What you are asked to do. Count the lines that contain the string "screenshot" in the records beneath, and respond with the number only.

Stored data.
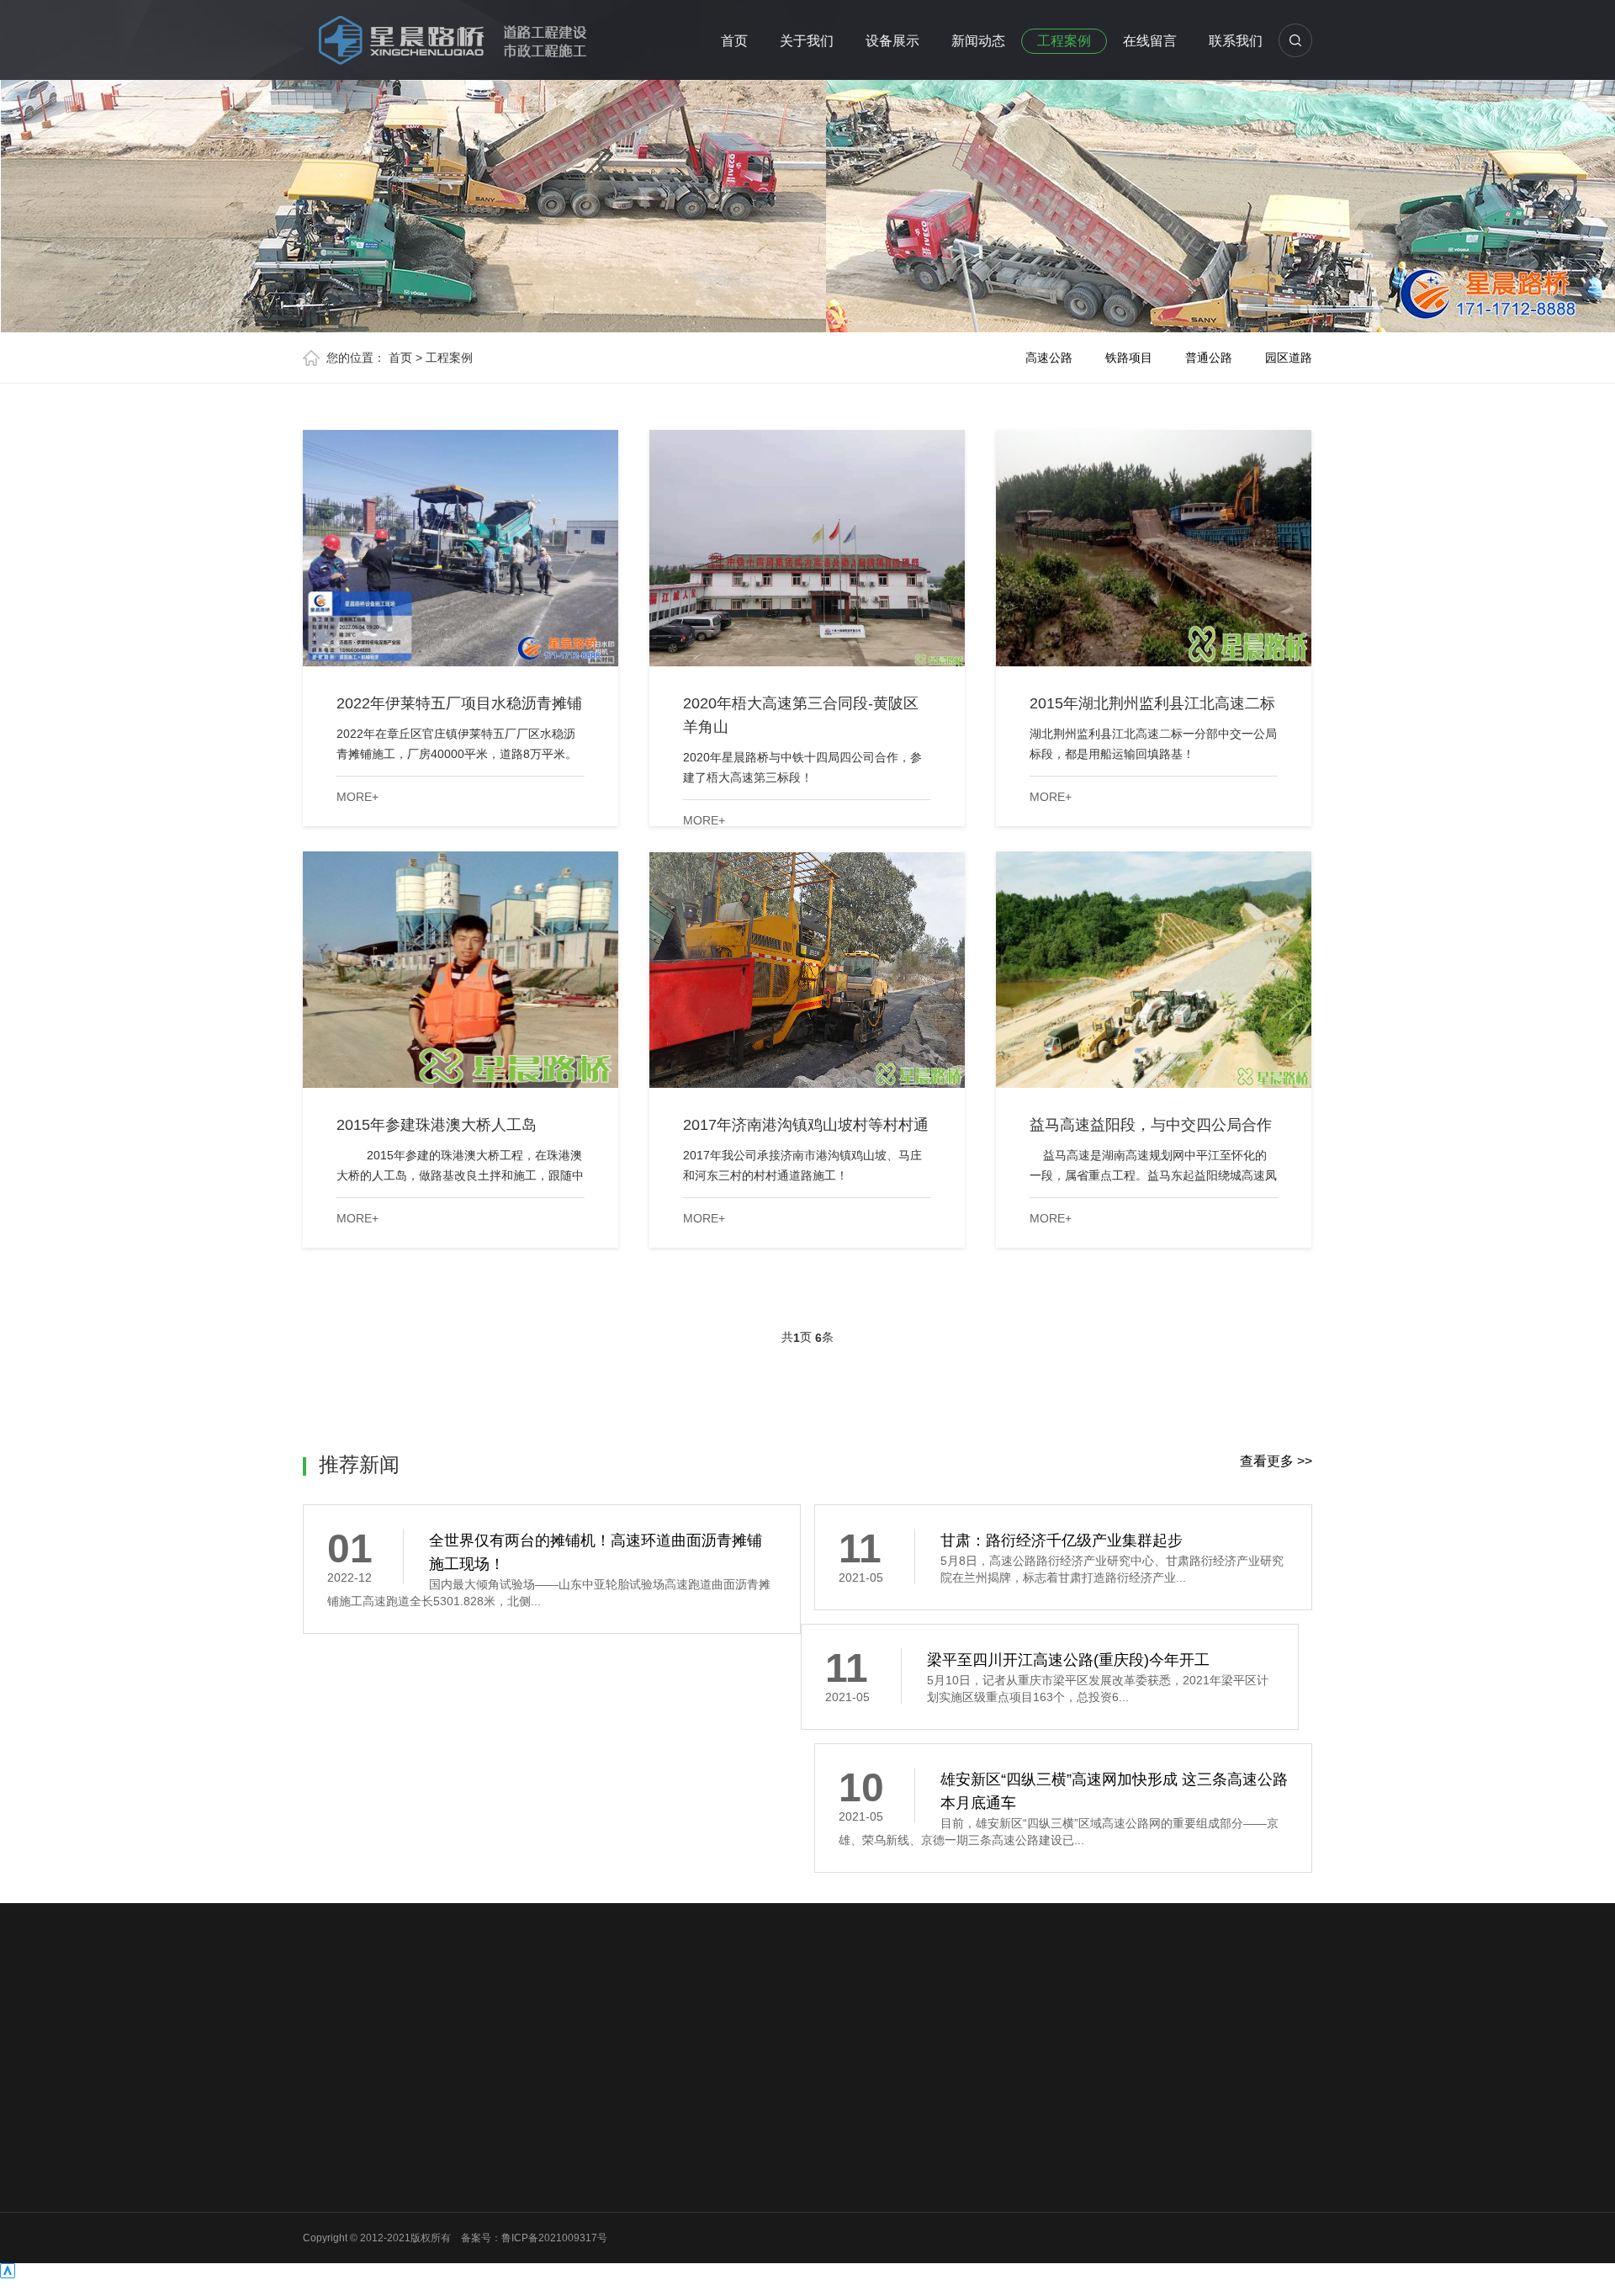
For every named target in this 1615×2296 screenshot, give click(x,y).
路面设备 (448, 2164)
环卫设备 (448, 2251)
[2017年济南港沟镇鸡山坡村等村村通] (807, 969)
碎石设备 (448, 2186)
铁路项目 (1128, 357)
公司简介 (323, 2142)
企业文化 (323, 2164)
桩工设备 (448, 2229)
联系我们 (1236, 41)
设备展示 (892, 41)
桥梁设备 (448, 2208)
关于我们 (807, 41)
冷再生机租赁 (408, 2024)
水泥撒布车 (579, 2024)
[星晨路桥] (446, 37)
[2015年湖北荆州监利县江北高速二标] (1153, 548)
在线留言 (1150, 41)
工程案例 (1064, 41)
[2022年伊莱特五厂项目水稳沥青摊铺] (460, 548)
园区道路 (1288, 357)
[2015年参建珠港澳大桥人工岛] (460, 969)
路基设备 (448, 2142)
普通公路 (1208, 357)
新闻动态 (978, 41)
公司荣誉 (323, 2186)
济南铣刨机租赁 (497, 2024)
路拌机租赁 (650, 2024)
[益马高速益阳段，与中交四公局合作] (1153, 969)
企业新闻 (573, 2164)
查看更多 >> (1276, 1461)
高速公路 (1048, 357)
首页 (734, 41)
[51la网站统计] (7, 2274)
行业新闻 (573, 2142)
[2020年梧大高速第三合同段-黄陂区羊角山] (807, 548)
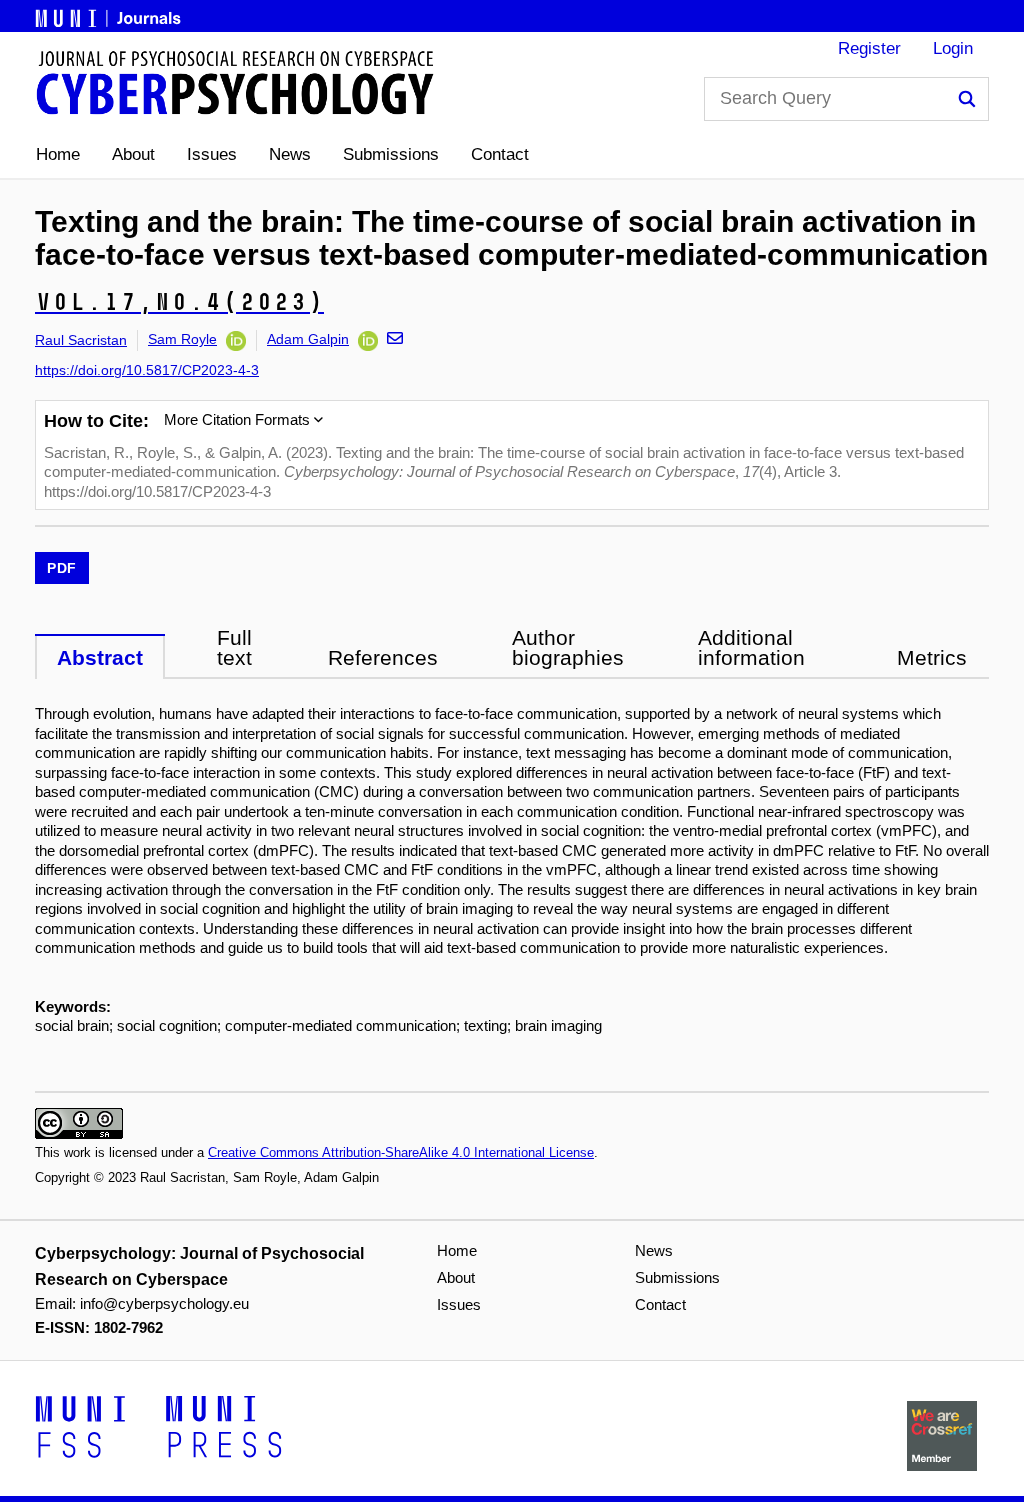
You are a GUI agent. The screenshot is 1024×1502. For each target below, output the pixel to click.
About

Answer to this task. 2